What do you suppose is the simplest way in which I could show and explain how the method of obtaining an exponential function via a linear model is valid to all exponential functions?

I have already demonstrated that an exponential function (ab^x) can be found by first obtaining a linear function using using logs and graphing however need to further prove that it can be applied to all exponential functions.

Would the use of natural log be useful for the (ae^kx)? If so how would I go about showing this with a given set of data? My first and second x and y values are (0,100) and (1,62).

Brittany,

Yes, the same technique should apply. y = ae^(kx) means that lny = lna + kx.

Charles

I have further question after finding the intercepts.

Using Y=a.exp(kt)

In order to determine the value of t for given max/min value of Y (max = 100, min = 0 in my application.) wouldn’t the value of t be Inf. ?

By subsitution, t = (ln(Y)-ln(a) )/ k

Also , When the logarithmic distance between the 2 points to determine the constants is ‘more’ or ‘less’ , how would be the prediction of t ?

Your comments would be useful. Thanks

Pranav,

Since t = (ln(Y)-ln(a))/ k, t would be undefined when y = 0, but would have a finite value when y = 100.

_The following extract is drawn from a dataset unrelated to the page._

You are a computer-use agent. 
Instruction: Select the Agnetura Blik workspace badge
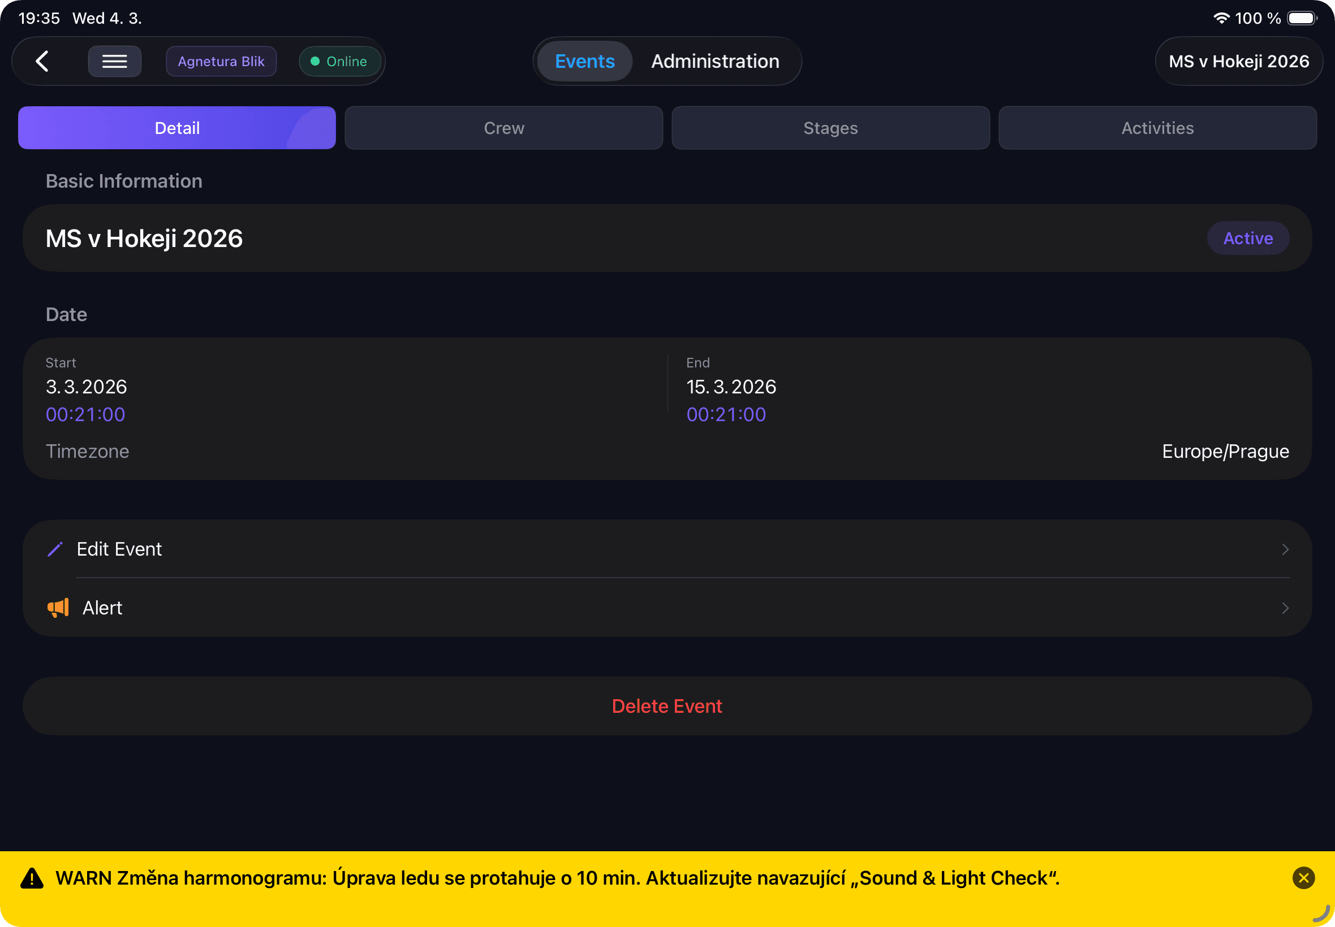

Sorry, but I don’t understand your other question.

Charles

Sorry about not posing the question clearly.

If we had to calculate the value of t at end positions(ex:1 and 100),

how would the separation between the 2 points used to determine the values of a and k affect the value of t.

Pranav,

Sorry, but I still don’t understand the question.

Charles

Hi Charles,

How to determine the vlaues of a and b without using excel functions ( on paper)

Thanks

Can linear model intepretation of slope and intercept be applied directly after take the natural log ?

Pranav,

Yes, as described on the referenced webpage.

Charles

Pranav,

See the following webpage for the calculation of a and b (for the linear case) by hand.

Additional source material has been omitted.